(Dataset records)
● ● ● ● ● ● ●
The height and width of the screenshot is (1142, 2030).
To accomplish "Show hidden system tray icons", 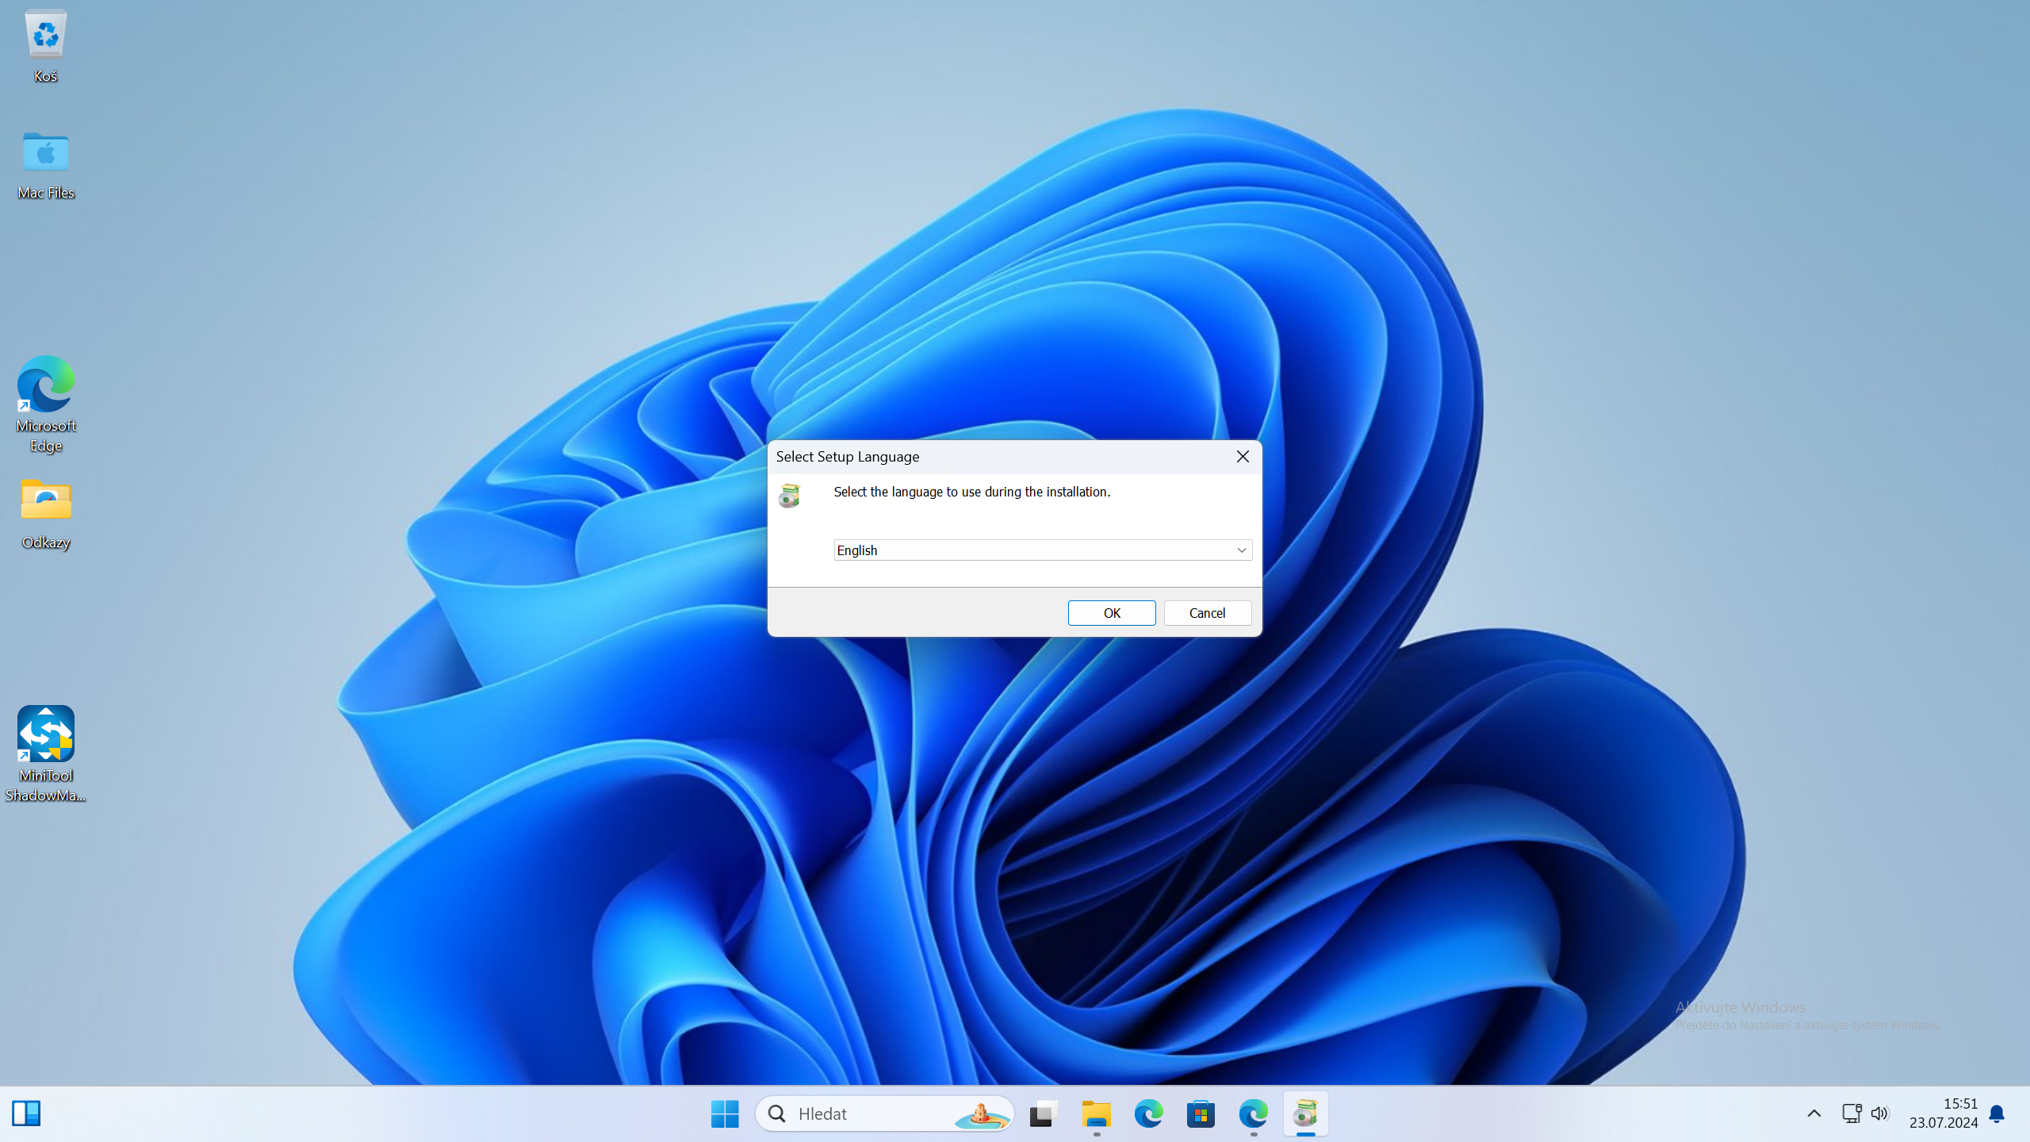I will (1814, 1113).
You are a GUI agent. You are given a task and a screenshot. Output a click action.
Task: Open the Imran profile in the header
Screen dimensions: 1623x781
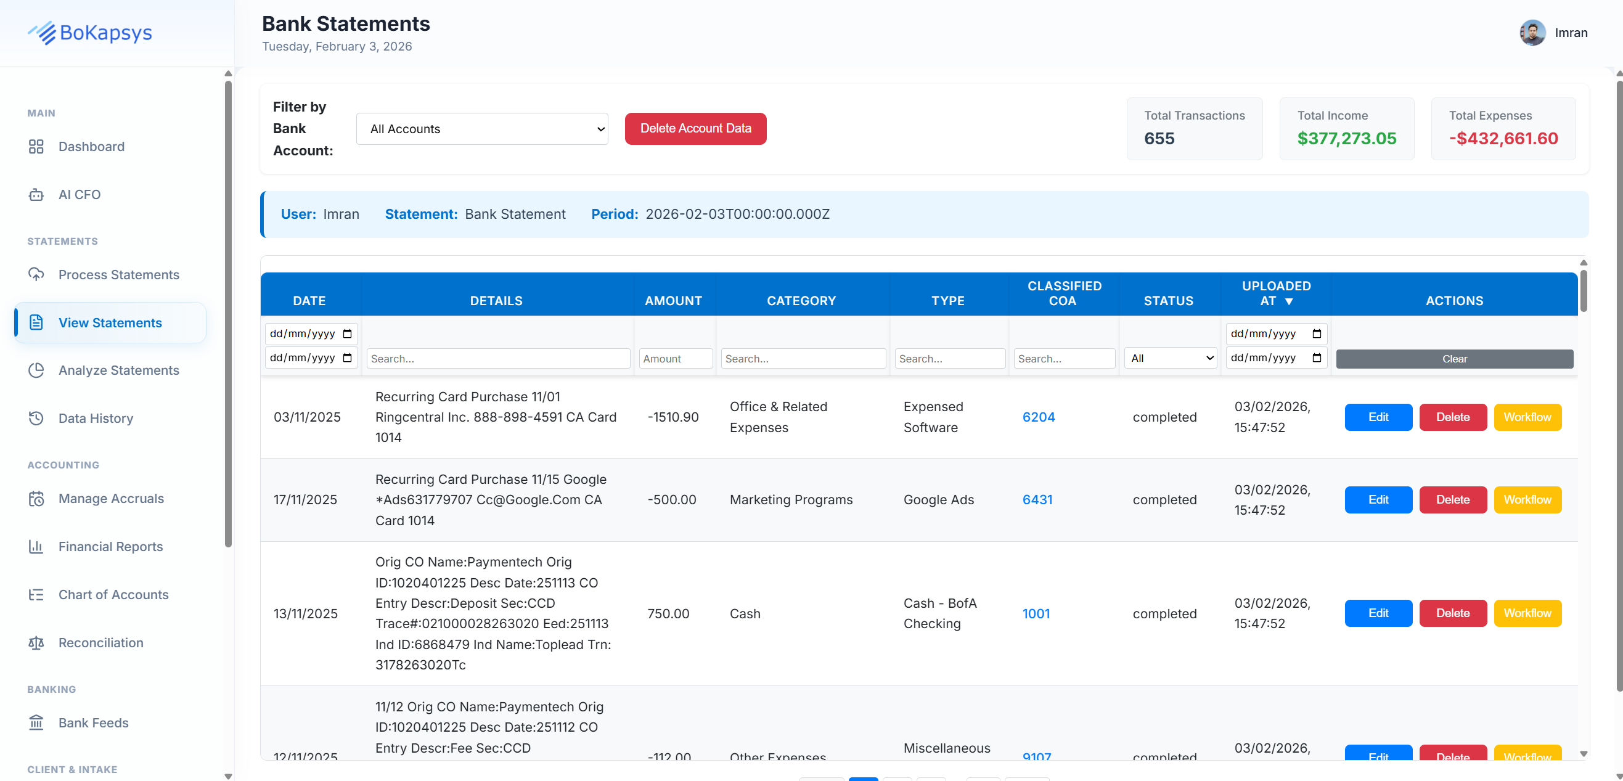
● ● ● ● ● ● ●
INSTRUCTIONS FOR THE TASK
What is needed is a word-for-word copy of the lines from the one containing "Task: Open the Imran profile in the header" through the final line of the records above, both included, with the pictures left out.

ANSWER AREA
Task: Open the Imran profile in the header
Screen dimensions: 1623x781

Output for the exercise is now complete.